Task to complete:
Repeat the lines below, substituting "Give the position of" for each occurrence of "Identify the location of" and leaving everything else unchanged.

Data shown:
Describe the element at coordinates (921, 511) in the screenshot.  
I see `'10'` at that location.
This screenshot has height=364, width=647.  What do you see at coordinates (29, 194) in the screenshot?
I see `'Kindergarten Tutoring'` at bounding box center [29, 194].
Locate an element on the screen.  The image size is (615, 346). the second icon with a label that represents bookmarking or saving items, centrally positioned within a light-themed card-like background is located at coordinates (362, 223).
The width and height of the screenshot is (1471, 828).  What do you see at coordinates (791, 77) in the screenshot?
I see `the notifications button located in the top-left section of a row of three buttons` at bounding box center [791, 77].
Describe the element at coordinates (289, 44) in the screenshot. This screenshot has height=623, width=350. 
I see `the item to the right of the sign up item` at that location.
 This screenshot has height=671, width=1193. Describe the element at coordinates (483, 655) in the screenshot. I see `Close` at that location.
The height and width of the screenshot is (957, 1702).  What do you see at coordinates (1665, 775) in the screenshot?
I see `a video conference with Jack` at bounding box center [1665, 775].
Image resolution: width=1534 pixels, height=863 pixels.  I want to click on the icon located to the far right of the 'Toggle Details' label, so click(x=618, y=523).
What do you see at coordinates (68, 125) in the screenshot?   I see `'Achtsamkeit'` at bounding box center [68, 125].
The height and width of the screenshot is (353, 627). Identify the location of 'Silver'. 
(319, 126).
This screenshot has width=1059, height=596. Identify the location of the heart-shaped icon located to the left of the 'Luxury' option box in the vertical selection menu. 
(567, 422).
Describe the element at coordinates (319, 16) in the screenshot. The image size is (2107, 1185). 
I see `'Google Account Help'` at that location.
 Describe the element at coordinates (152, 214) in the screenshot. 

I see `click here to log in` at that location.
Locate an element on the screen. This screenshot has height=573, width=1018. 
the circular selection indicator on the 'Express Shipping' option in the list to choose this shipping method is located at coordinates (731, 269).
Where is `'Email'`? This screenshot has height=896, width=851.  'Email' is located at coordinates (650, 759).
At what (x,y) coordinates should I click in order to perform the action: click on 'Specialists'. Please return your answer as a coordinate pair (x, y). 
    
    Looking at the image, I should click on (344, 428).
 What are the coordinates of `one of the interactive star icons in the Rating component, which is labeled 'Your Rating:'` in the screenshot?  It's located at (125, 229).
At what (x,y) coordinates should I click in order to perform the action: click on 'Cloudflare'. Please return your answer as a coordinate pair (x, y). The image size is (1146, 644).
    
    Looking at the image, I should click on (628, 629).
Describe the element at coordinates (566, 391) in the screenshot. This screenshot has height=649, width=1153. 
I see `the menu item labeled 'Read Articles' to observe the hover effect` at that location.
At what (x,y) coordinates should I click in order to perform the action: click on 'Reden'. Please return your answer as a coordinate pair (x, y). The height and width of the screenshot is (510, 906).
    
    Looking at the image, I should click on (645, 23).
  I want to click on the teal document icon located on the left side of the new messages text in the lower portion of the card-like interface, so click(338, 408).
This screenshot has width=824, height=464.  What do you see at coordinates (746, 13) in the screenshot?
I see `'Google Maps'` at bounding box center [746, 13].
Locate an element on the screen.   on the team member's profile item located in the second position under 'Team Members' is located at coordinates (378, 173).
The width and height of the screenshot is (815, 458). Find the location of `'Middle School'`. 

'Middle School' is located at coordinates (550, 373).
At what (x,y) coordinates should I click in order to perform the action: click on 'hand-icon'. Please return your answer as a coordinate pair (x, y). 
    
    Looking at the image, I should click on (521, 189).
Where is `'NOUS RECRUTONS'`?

Correct answer:
Describe the element at coordinates (921, 511) in the screenshot.  
I see `'10'` at that location.
This screenshot has height=364, width=647.  What do you see at coordinates (29, 194) in the screenshot?
I see `'Kindergarten Tutoring'` at bounding box center [29, 194].
Locate an element on the screen.  The image size is (615, 346). the second icon with a label that represents bookmarking or saving items, centrally positioned within a light-themed card-like background is located at coordinates (362, 223).
The width and height of the screenshot is (1471, 828).  What do you see at coordinates (791, 77) in the screenshot?
I see `the notifications button located in the top-left section of a row of three buttons` at bounding box center [791, 77].
Describe the element at coordinates (289, 44) in the screenshot. This screenshot has height=623, width=350. 
I see `the item to the right of the sign up item` at that location.
 This screenshot has height=671, width=1193. Describe the element at coordinates (483, 655) in the screenshot. I see `Close` at that location.
The height and width of the screenshot is (957, 1702).  What do you see at coordinates (1665, 775) in the screenshot?
I see `a video conference with Jack` at bounding box center [1665, 775].
Image resolution: width=1534 pixels, height=863 pixels.  I want to click on the icon located to the far right of the 'Toggle Details' label, so click(x=618, y=523).
What do you see at coordinates (68, 125) in the screenshot?   I see `'Achtsamkeit'` at bounding box center [68, 125].
The height and width of the screenshot is (353, 627). Give the position of 'Silver'. 
(319, 126).
This screenshot has width=1059, height=596. Give the position of the heart-shaped icon located to the left of the 'Luxury' option box in the vertical selection menu. 
(567, 422).
Describe the element at coordinates (319, 16) in the screenshot. The image size is (2107, 1185). 
I see `'Google Account Help'` at that location.
 Describe the element at coordinates (152, 214) in the screenshot. 

I see `click here to log in` at that location.
Locate an element on the screen. This screenshot has height=573, width=1018. 
the circular selection indicator on the 'Express Shipping' option in the list to choose this shipping method is located at coordinates (731, 269).
Where is `'Email'`? This screenshot has height=896, width=851.  'Email' is located at coordinates (650, 759).
At what (x,y) coordinates should I click in order to perform the action: click on 'Specialists'. Please return your answer as a coordinate pair (x, y). 
    
    Looking at the image, I should click on (344, 428).
 What are the coordinates of `one of the interactive star icons in the Rating component, which is labeled 'Your Rating:'` in the screenshot?  It's located at (125, 229).
At what (x,y) coordinates should I click in order to perform the action: click on 'Cloudflare'. Please return your answer as a coordinate pair (x, y). The image size is (1146, 644).
    
    Looking at the image, I should click on (628, 629).
Describe the element at coordinates (566, 391) in the screenshot. This screenshot has height=649, width=1153. 
I see `the menu item labeled 'Read Articles' to observe the hover effect` at that location.
At what (x,y) coordinates should I click in order to perform the action: click on 'Reden'. Please return your answer as a coordinate pair (x, y). The height and width of the screenshot is (510, 906).
    
    Looking at the image, I should click on (645, 23).
  I want to click on the teal document icon located on the left side of the new messages text in the lower portion of the card-like interface, so click(338, 408).
This screenshot has width=824, height=464.  What do you see at coordinates (746, 13) in the screenshot?
I see `'Google Maps'` at bounding box center [746, 13].
Locate an element on the screen.   on the team member's profile item located in the second position under 'Team Members' is located at coordinates (378, 173).
The width and height of the screenshot is (815, 458). Find the location of `'Middle School'`. 

'Middle School' is located at coordinates (550, 373).
At what (x,y) coordinates should I click in order to perform the action: click on 'hand-icon'. Please return your answer as a coordinate pair (x, y). 
    
    Looking at the image, I should click on (521, 189).
Where is `'NOUS RECRUTONS'`?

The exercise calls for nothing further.